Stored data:
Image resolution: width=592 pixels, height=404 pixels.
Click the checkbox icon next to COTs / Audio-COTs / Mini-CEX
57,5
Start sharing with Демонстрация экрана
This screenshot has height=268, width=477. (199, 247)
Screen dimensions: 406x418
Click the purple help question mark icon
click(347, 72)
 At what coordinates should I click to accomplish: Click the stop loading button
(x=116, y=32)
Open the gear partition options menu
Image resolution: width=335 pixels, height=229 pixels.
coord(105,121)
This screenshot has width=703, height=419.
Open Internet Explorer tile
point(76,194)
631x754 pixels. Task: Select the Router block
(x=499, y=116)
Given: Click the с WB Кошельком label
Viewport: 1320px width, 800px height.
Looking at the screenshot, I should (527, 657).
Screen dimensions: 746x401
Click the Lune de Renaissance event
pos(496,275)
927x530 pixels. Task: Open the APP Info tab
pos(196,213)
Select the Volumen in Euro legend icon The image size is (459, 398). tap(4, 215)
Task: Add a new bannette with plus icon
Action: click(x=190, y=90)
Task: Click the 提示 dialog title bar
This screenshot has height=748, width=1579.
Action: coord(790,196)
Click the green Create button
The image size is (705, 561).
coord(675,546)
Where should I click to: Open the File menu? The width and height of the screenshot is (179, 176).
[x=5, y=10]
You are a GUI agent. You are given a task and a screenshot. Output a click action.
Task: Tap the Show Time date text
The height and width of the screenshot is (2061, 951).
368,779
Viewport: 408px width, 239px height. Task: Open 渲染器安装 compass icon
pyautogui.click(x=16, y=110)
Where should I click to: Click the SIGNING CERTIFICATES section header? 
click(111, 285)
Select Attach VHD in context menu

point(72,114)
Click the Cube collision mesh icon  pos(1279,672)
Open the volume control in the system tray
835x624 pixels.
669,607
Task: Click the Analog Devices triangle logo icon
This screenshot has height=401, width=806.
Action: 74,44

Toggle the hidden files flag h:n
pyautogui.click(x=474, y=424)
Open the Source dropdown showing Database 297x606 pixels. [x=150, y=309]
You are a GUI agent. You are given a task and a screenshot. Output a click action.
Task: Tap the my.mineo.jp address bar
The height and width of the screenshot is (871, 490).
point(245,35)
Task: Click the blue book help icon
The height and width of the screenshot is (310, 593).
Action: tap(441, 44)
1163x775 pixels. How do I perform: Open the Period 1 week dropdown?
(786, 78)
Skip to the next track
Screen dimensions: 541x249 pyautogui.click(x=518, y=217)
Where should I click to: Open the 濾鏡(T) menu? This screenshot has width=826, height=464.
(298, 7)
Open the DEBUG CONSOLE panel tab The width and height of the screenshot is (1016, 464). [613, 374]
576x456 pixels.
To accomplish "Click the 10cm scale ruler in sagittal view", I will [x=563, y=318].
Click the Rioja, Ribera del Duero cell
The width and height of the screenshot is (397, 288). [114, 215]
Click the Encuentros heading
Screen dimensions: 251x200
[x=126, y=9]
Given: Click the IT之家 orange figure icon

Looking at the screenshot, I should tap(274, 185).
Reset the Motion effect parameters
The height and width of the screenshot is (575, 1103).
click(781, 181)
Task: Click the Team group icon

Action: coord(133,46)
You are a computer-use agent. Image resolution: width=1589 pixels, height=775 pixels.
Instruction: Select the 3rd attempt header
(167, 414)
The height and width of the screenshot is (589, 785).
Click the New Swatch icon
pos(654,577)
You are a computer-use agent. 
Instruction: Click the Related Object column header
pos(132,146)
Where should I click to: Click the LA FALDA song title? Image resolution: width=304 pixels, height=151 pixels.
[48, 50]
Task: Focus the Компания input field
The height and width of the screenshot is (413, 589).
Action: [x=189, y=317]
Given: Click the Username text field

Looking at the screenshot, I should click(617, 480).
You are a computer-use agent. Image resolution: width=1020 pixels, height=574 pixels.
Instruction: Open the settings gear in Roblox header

• **Goal of the exercise**
Print out every record again, exactly and in full.

• **Exercise output**
Image resolution: width=592 pixels, height=404 pixels.
Click the checkbox icon next to COTs / Audio-COTs / Mini-CEX
57,5
Start sharing with Демонстрация экрана
This screenshot has height=268, width=477. (199, 247)
Screen dimensions: 406x418
Click the purple help question mark icon
click(347, 72)
 At what coordinates should I click to accomplish: Click the stop loading button
(x=116, y=32)
Open the gear partition options menu
Image resolution: width=335 pixels, height=229 pixels.
coord(105,121)
This screenshot has width=703, height=419.
Open Internet Explorer tile
point(76,194)
631x754 pixels. Task: Select the Router block
(x=499, y=116)
Given: Click the с WB Кошельком label
Viewport: 1320px width, 800px height.
Looking at the screenshot, I should (527, 657).
Screen dimensions: 746x401
Click the Lune de Renaissance event
pos(496,275)
927x530 pixels. Task: Open the APP Info tab
pos(196,213)
Select the Volumen in Euro legend icon The image size is (459, 398). tap(4, 215)
Task: Add a new bannette with plus icon
Action: click(x=190, y=90)
Task: Click the 提示 dialog title bar
This screenshot has height=748, width=1579.
Action: coord(790,196)
Click the green Create button
The image size is (705, 561).
coord(675,546)
Where should I click to: Open the File menu? The width and height of the screenshot is (179, 176).
[x=5, y=10]
You are a GUI agent. You are given a task and a screenshot. Output a click action.
Task: Tap the Show Time date text
The height and width of the screenshot is (2061, 951).
368,779
Viewport: 408px width, 239px height. Task: Open 渲染器安装 compass icon
pyautogui.click(x=16, y=110)
Where should I click to: Click the SIGNING CERTIFICATES section header? 
click(111, 285)
Select Attach VHD in context menu

point(72,114)
Click the Cube collision mesh icon  pos(1279,672)
Open the volume control in the system tray
835x624 pixels.
669,607
Task: Click the Analog Devices triangle logo icon
This screenshot has height=401, width=806.
Action: 74,44

Toggle the hidden files flag h:n
pyautogui.click(x=474, y=424)
Open the Source dropdown showing Database 297x606 pixels. [x=150, y=309]
You are a GUI agent. You are given a task and a screenshot. Output a click action.
Task: Tap the my.mineo.jp address bar
The height and width of the screenshot is (871, 490).
point(245,35)
Task: Click the blue book help icon
The height and width of the screenshot is (310, 593).
Action: tap(441, 44)
1163x775 pixels. How do I perform: Open the Period 1 week dropdown?
(786, 78)
Skip to the next track
Screen dimensions: 541x249 pyautogui.click(x=518, y=217)
Where should I click to: Open the 濾鏡(T) menu? This screenshot has width=826, height=464.
(298, 7)
Open the DEBUG CONSOLE panel tab The width and height of the screenshot is (1016, 464). [613, 374]
576x456 pixels.
To accomplish "Click the 10cm scale ruler in sagittal view", I will [x=563, y=318].
Click the Rioja, Ribera del Duero cell
The width and height of the screenshot is (397, 288). [114, 215]
Click the Encuentros heading
Screen dimensions: 251x200
[x=126, y=9]
Given: Click the IT之家 orange figure icon

Looking at the screenshot, I should tap(274, 185).
Reset the Motion effect parameters
The height and width of the screenshot is (575, 1103).
click(781, 181)
Task: Click the Team group icon

Action: coord(133,46)
You are a computer-use agent. Image resolution: width=1589 pixels, height=775 pixels.
Instruction: Select the 3rd attempt header
(167, 414)
The height and width of the screenshot is (589, 785).
Click the New Swatch icon
pos(654,577)
You are a computer-use agent. 
Instruction: Click the Related Object column header
pos(132,146)
Where should I click to: Click the LA FALDA song title? Image resolution: width=304 pixels, height=151 pixels.
[48, 50]
Task: Focus the Компания input field
The height and width of the screenshot is (413, 589).
Action: [x=189, y=317]
Given: Click the Username text field

Looking at the screenshot, I should click(617, 480).
You are a computer-use agent. Image resolution: width=1020 pixels, height=574 pixels.
Instruction: Open the settings gear in Roblox header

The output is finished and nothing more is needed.